Selon Stéphane Fay, le marché reste quand même ouvert car "il y a moins d'une dizaine de concurrents". L'objectif d'Adents est "de devenir numéro 1 mondial dans le domaine", avance-t-il.

Des pertes conséquentes pour l'industrie pharmaceutique

L'industrie pharmaceutique mène des campagnes importantes contre la contrefaçon des médicaments, mettant en avant le nombre de morts et les problèmes de santé publique induits par ce commerce. Sanofi, qui dispose d'un laboratoire central d'analyse des contrefaçons à Tours, évoque "700.000 décès sont dus à la contrefaçon de traitements du paludisme et de la tuberculose", un chiffre relayé par l'OCDE en 2013. Mais l'impact financier, moins évoqué lors de ces campagnes, est l'argument de poids de la mobilisation des laboratoires pharmaceutiques.

La contrefaçon de médicaments représentait à elle seule 75 milliards de dollars par an en 2010, selon l'Institut international de recherche anticonfrefaçon de médicament (l'Iracm), via Internet et des flux physiques . Mais le World Economic Forum est allé plus loin estimant en 2014 ce marché illicite à 200 milliards de dollars.

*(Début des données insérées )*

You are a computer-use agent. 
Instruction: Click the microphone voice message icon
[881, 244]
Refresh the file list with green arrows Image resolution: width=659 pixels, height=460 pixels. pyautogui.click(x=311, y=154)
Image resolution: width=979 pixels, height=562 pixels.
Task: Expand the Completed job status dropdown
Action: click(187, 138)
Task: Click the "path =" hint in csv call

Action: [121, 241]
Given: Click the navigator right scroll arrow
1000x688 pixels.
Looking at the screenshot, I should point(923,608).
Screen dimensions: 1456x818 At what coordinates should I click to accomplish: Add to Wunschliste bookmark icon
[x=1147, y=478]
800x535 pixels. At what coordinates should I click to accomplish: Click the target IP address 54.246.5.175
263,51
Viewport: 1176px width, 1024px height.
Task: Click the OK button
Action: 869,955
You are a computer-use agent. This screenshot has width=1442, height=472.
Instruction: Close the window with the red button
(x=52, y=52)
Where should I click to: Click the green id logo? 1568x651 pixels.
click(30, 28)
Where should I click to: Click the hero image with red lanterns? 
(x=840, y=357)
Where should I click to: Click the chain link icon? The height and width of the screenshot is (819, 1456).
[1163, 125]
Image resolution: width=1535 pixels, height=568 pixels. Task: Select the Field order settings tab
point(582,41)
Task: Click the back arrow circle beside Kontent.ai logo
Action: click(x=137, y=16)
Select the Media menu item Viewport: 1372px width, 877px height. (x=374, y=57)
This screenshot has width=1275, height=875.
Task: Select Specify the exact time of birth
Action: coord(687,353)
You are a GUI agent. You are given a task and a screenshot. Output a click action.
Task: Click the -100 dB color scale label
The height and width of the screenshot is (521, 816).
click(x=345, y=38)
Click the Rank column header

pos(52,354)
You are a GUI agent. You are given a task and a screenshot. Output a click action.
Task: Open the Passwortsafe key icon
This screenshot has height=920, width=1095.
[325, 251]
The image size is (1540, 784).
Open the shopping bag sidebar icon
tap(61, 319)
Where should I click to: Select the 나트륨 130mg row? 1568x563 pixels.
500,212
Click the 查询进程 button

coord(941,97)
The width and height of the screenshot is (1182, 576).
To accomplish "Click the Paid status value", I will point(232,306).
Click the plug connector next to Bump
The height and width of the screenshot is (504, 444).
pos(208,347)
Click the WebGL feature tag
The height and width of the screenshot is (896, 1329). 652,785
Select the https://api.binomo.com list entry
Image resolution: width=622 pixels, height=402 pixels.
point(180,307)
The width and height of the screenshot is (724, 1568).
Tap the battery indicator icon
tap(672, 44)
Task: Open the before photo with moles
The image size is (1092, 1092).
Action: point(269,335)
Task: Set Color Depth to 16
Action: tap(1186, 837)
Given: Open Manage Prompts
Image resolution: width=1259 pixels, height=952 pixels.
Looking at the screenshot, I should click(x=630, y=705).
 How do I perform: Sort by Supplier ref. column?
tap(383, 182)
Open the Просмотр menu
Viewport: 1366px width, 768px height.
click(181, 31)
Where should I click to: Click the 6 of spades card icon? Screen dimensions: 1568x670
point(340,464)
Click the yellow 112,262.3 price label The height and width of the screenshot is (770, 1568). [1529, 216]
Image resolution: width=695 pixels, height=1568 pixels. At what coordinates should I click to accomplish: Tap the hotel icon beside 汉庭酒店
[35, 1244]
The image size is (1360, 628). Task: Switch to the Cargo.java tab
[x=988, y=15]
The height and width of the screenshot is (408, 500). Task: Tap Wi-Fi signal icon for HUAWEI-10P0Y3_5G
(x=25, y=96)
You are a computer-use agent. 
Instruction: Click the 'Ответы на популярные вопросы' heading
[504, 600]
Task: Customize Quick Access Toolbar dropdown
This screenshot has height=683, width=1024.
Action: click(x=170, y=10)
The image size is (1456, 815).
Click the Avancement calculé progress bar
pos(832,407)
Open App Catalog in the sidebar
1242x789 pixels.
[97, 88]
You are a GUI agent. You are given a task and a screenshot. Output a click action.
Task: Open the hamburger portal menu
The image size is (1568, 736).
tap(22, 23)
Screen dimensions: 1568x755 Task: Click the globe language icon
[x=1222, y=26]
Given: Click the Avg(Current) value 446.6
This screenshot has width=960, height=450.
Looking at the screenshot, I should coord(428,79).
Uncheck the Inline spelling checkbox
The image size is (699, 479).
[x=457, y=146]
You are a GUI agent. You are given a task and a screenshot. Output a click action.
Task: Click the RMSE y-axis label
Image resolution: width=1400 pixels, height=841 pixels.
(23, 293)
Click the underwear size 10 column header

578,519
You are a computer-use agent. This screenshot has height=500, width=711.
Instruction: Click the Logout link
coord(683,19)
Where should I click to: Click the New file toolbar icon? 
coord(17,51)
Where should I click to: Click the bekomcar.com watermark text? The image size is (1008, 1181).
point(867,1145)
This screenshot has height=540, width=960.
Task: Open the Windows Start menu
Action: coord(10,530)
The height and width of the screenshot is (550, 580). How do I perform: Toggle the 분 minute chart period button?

Il dépasserait ainsi les marchés de la drogue et de la prostitution. Les pertes pour l'industrie pharmaceutique oscillent donc entre 7 et 20%. Et ce, alors que le marché pharmaceutique mondial atteint les 1.069 milliards de dollars. Selon l'Iracm, 10% du marché mondial des médicaments dans le monde sont des contrefaçons. Les zones les plus touchées sont l'Amérique du sud,  l'Afrique, l'Asie du sud est (la proportion grimpe à 30% dans chacune de ces régions).